DATA SHOWN
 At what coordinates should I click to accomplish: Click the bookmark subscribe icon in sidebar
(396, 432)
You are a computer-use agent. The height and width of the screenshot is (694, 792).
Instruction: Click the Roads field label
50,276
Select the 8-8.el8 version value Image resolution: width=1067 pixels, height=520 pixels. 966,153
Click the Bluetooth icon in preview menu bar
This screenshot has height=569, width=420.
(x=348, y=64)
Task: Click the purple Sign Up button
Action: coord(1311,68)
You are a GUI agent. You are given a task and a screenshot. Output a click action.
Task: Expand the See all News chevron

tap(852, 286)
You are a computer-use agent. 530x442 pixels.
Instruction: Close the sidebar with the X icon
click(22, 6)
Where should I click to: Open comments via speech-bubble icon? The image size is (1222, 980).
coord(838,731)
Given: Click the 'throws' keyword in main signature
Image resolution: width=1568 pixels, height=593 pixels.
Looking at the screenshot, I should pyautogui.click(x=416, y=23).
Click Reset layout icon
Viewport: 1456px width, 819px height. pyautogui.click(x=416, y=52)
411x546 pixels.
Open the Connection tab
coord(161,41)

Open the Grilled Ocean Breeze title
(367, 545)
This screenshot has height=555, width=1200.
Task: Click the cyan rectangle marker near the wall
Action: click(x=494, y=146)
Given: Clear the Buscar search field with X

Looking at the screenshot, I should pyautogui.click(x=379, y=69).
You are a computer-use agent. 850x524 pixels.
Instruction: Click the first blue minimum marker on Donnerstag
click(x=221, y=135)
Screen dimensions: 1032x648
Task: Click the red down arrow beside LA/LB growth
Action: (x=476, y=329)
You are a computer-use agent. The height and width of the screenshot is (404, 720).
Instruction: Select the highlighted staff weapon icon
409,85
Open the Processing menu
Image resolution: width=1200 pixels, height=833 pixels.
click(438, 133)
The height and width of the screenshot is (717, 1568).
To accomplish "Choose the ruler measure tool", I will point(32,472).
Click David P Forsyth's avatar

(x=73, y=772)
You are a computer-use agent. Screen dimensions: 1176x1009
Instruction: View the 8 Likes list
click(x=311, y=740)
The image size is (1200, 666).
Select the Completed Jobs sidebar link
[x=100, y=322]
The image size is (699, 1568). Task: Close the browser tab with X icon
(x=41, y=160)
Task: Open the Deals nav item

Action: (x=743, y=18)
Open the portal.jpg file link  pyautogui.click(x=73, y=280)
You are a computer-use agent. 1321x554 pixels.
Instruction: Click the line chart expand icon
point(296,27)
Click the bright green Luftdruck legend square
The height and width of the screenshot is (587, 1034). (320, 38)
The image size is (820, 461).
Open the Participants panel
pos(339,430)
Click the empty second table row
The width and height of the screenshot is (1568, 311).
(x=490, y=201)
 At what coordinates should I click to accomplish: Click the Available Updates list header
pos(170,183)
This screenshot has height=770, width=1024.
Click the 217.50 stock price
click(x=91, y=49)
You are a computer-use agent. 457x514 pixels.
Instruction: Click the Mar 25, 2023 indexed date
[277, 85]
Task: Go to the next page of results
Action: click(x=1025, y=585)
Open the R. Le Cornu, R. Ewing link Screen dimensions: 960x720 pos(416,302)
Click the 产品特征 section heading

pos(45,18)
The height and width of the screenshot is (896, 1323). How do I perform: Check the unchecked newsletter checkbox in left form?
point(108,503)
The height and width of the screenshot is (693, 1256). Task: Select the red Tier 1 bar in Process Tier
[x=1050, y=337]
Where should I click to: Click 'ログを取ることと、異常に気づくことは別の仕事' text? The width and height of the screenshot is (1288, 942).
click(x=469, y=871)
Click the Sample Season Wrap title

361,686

TASK PROMPT
In the material above, transcribe exactly the lines beginning at the one with "Where should I click to: Open" and ending at the one with "Given: Click the", both included.

WRITTEN ANSWER
Where should I click to: Open comments via speech-bubble icon? The image size is (1222, 980).
coord(838,731)
Given: Click the 'throws' keyword in main signature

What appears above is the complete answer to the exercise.